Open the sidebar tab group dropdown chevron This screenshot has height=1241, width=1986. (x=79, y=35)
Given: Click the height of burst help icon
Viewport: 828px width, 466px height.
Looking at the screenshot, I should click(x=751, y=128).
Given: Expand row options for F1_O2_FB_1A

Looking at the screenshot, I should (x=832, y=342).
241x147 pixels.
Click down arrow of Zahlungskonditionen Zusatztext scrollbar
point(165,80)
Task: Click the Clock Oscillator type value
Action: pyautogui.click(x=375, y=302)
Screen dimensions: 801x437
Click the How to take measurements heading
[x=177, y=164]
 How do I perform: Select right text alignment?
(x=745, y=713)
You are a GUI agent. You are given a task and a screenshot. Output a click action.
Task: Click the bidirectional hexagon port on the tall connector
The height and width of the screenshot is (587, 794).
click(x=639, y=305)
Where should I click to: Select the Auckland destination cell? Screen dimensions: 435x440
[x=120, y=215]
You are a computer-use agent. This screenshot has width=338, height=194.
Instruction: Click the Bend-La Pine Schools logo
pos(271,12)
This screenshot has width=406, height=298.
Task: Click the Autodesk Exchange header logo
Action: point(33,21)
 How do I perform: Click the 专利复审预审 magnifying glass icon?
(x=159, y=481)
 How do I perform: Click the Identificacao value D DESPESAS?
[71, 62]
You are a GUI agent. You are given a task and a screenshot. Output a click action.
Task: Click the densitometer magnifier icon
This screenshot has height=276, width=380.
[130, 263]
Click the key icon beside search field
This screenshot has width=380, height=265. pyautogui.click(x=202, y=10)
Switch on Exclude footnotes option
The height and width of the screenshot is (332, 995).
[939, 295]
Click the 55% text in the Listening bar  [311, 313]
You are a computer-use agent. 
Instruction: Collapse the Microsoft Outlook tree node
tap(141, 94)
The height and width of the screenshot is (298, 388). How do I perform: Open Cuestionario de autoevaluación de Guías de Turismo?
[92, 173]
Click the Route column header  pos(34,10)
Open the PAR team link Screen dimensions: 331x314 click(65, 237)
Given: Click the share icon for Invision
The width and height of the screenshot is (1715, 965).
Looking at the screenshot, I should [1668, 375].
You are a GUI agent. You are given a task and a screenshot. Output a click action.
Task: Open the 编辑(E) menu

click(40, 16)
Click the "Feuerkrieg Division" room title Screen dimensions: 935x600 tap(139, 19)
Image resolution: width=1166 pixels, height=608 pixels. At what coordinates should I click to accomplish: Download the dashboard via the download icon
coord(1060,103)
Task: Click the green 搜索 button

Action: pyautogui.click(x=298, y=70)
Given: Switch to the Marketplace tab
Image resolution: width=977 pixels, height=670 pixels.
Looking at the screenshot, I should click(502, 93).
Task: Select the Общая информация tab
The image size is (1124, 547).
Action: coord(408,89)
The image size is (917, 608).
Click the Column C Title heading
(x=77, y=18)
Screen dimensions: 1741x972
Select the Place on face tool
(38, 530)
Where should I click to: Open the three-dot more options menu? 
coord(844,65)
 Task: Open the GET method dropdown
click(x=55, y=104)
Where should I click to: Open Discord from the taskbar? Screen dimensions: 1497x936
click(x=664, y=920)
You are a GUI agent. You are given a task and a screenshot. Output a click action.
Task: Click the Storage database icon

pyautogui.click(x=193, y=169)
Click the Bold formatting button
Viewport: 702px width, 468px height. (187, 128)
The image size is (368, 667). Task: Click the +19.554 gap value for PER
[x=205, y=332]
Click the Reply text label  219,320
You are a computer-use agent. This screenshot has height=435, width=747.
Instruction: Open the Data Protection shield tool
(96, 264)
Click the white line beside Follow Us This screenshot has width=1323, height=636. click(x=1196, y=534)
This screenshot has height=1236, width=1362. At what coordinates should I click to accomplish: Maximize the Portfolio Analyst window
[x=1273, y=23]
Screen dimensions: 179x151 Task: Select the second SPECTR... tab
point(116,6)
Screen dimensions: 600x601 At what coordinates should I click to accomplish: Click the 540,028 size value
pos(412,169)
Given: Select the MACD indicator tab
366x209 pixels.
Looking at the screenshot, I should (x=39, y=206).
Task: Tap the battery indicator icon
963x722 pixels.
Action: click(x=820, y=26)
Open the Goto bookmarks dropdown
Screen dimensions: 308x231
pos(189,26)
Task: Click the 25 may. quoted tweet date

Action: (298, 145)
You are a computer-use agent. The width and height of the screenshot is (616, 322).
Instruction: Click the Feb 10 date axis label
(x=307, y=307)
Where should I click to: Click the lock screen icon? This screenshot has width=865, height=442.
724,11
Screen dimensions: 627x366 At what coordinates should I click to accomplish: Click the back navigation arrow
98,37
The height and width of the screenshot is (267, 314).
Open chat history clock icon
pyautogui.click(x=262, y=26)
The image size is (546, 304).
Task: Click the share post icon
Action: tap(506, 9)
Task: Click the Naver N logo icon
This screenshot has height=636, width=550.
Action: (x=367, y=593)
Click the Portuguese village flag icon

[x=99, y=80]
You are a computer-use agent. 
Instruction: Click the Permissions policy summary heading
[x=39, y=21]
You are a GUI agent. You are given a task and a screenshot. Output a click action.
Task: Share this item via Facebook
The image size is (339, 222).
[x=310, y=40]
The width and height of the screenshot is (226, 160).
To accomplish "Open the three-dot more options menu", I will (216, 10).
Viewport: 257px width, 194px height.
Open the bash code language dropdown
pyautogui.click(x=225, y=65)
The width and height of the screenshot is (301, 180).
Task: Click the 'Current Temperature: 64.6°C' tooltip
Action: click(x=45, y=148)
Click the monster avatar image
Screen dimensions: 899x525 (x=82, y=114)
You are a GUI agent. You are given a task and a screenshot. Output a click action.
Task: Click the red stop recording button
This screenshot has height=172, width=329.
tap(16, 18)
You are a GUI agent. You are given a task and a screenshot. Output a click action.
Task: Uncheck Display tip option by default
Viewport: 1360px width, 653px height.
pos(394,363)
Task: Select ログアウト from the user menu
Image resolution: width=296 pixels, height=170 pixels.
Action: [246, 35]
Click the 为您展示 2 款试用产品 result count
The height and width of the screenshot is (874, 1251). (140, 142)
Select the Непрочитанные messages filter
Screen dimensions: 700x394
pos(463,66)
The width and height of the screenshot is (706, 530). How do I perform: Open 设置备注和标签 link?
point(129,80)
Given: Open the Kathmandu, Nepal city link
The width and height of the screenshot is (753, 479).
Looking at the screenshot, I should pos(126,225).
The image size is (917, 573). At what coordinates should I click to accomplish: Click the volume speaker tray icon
◇ ◇ ◇ ◇
→ INSTRUCTIONS FOR THE TASK
Write out the whole listing again, switching each "Given:" to "Prompt:" and leaving everything else untouched.

→ THE REPLY
Open the sidebar tab group dropdown chevron This screenshot has height=1241, width=1986. (x=79, y=35)
Prompt: Click the height of burst help icon
Viewport: 828px width, 466px height.
Looking at the screenshot, I should click(x=751, y=128).
Prompt: Expand row options for F1_O2_FB_1A

Looking at the screenshot, I should (x=832, y=342).
241x147 pixels.
Click down arrow of Zahlungskonditionen Zusatztext scrollbar
point(165,80)
Task: Click the Clock Oscillator type value
Action: pyautogui.click(x=375, y=302)
Screen dimensions: 801x437
Click the How to take measurements heading
[x=177, y=164]
 How do I perform: Select right text alignment?
(x=745, y=713)
You are a GUI agent. You are given a task and a screenshot. Output a click action.
Task: Click the bidirectional hexagon port on the tall connector
The height and width of the screenshot is (587, 794).
click(x=639, y=305)
Where should I click to: Select the Auckland destination cell? Screen dimensions: 435x440
[x=120, y=215]
You are a computer-use agent. This screenshot has width=338, height=194.
Instruction: Click the Bend-La Pine Schools logo
pos(271,12)
This screenshot has width=406, height=298.
Task: Click the Autodesk Exchange header logo
Action: point(33,21)
 How do I perform: Click the 专利复审预审 magnifying glass icon?
(x=159, y=481)
 How do I perform: Click the Identificacao value D DESPESAS?
[71, 62]
You are a GUI agent. You are given a task and a screenshot. Output a click action.
Task: Click the densitometer magnifier icon
This screenshot has height=276, width=380.
[130, 263]
Click the key icon beside search field
This screenshot has width=380, height=265. pyautogui.click(x=202, y=10)
Switch on Exclude footnotes option
The height and width of the screenshot is (332, 995).
[939, 295]
Click the 55% text in the Listening bar  [311, 313]
You are a computer-use agent. 
Instruction: Collapse the Microsoft Outlook tree node
tap(141, 94)
The height and width of the screenshot is (298, 388). How do I perform: Open Cuestionario de autoevaluación de Guías de Turismo?
[92, 173]
Click the Route column header  pos(34,10)
Open the PAR team link Screen dimensions: 331x314 click(65, 237)
Prompt: Click the share icon for Invision
The width and height of the screenshot is (1715, 965).
Looking at the screenshot, I should [1668, 375].
You are a GUI agent. You are given a task and a screenshot. Output a click action.
Task: Open the 编辑(E) menu

click(40, 16)
Click the "Feuerkrieg Division" room title Screen dimensions: 935x600 tap(139, 19)
Image resolution: width=1166 pixels, height=608 pixels. At what coordinates should I click to accomplish: Download the dashboard via the download icon
coord(1060,103)
Task: Click the green 搜索 button

Action: pyautogui.click(x=298, y=70)
Prompt: Switch to the Marketplace tab
Image resolution: width=977 pixels, height=670 pixels.
Looking at the screenshot, I should click(502, 93).
Task: Select the Общая информация tab
The image size is (1124, 547).
Action: coord(408,89)
The image size is (917, 608).
Click the Column C Title heading
(x=77, y=18)
Screen dimensions: 1741x972
Select the Place on face tool
(38, 530)
Where should I click to: Open the three-dot more options menu? 
coord(844,65)
 Task: Open the GET method dropdown
click(x=55, y=104)
Where should I click to: Open Discord from the taskbar? Screen dimensions: 1497x936
click(x=664, y=920)
You are a GUI agent. You are given a task and a screenshot. Output a click action.
Task: Click the Storage database icon

pyautogui.click(x=193, y=169)
Click the Bold formatting button
Viewport: 702px width, 468px height. (187, 128)
The image size is (368, 667). Task: Click the +19.554 gap value for PER
[x=205, y=332]
Click the Reply text label  219,320
You are a computer-use agent. This screenshot has height=435, width=747.
Instruction: Open the Data Protection shield tool
(96, 264)
Click the white line beside Follow Us This screenshot has width=1323, height=636. click(x=1196, y=534)
This screenshot has height=1236, width=1362. At what coordinates should I click to accomplish: Maximize the Portfolio Analyst window
[x=1273, y=23]
Screen dimensions: 179x151 Task: Select the second SPECTR... tab
point(116,6)
Screen dimensions: 600x601 At what coordinates should I click to accomplish: Click the 540,028 size value
pos(412,169)
Prompt: Select the MACD indicator tab
366x209 pixels.
Looking at the screenshot, I should (x=39, y=206).
Task: Tap the battery indicator icon
963x722 pixels.
Action: click(x=820, y=26)
Open the Goto bookmarks dropdown
Screen dimensions: 308x231
pos(189,26)
Task: Click the 25 may. quoted tweet date

Action: (298, 145)
You are a computer-use agent. The width and height of the screenshot is (616, 322).
Instruction: Click the Feb 10 date axis label
(x=307, y=307)
Where should I click to: Click the lock screen icon? This screenshot has width=865, height=442.
724,11
Screen dimensions: 627x366 At what coordinates should I click to accomplish: Click the back navigation arrow
98,37
The height and width of the screenshot is (267, 314).
Open chat history clock icon
pyautogui.click(x=262, y=26)
The image size is (546, 304).
Task: Click the share post icon
Action: tap(506, 9)
Task: Click the Naver N logo icon
This screenshot has height=636, width=550.
Action: (x=367, y=593)
Click the Portuguese village flag icon

[x=99, y=80]
You are a computer-use agent. 
Instruction: Click the Permissions policy summary heading
[x=39, y=21]
You are a GUI agent. You are given a task and a screenshot. Output a click action.
Task: Share this item via Facebook
The image size is (339, 222).
[x=310, y=40]
The width and height of the screenshot is (226, 160).
To accomplish "Open the three-dot more options menu", I will (216, 10).
Viewport: 257px width, 194px height.
Open the bash code language dropdown
pyautogui.click(x=225, y=65)
The width and height of the screenshot is (301, 180).
Task: Click the 'Current Temperature: 64.6°C' tooltip
Action: click(x=45, y=148)
Click the monster avatar image
Screen dimensions: 899x525 (x=82, y=114)
You are a GUI agent. You are given a task and a screenshot. Output a click action.
Task: Click the red stop recording button
This screenshot has height=172, width=329.
tap(16, 18)
You are a GUI agent. You are given a task and a screenshot. Output a click action.
Task: Uncheck Display tip option by default
Viewport: 1360px width, 653px height.
pos(394,363)
Task: Select ログアウト from the user menu
Image resolution: width=296 pixels, height=170 pixels.
Action: [246, 35]
Click the 为您展示 2 款试用产品 result count
The height and width of the screenshot is (874, 1251). (140, 142)
Select the Непрочитанные messages filter
Screen dimensions: 700x394
pos(463,66)
The width and height of the screenshot is (706, 530). How do I perform: Open 设置备注和标签 link?
point(129,80)
Prompt: Open the Kathmandu, Nepal city link
The width and height of the screenshot is (753, 479).
Looking at the screenshot, I should pos(126,225).
The image size is (917, 573). At what coordinates should I click to accomplish: Click the volume speaker tray icon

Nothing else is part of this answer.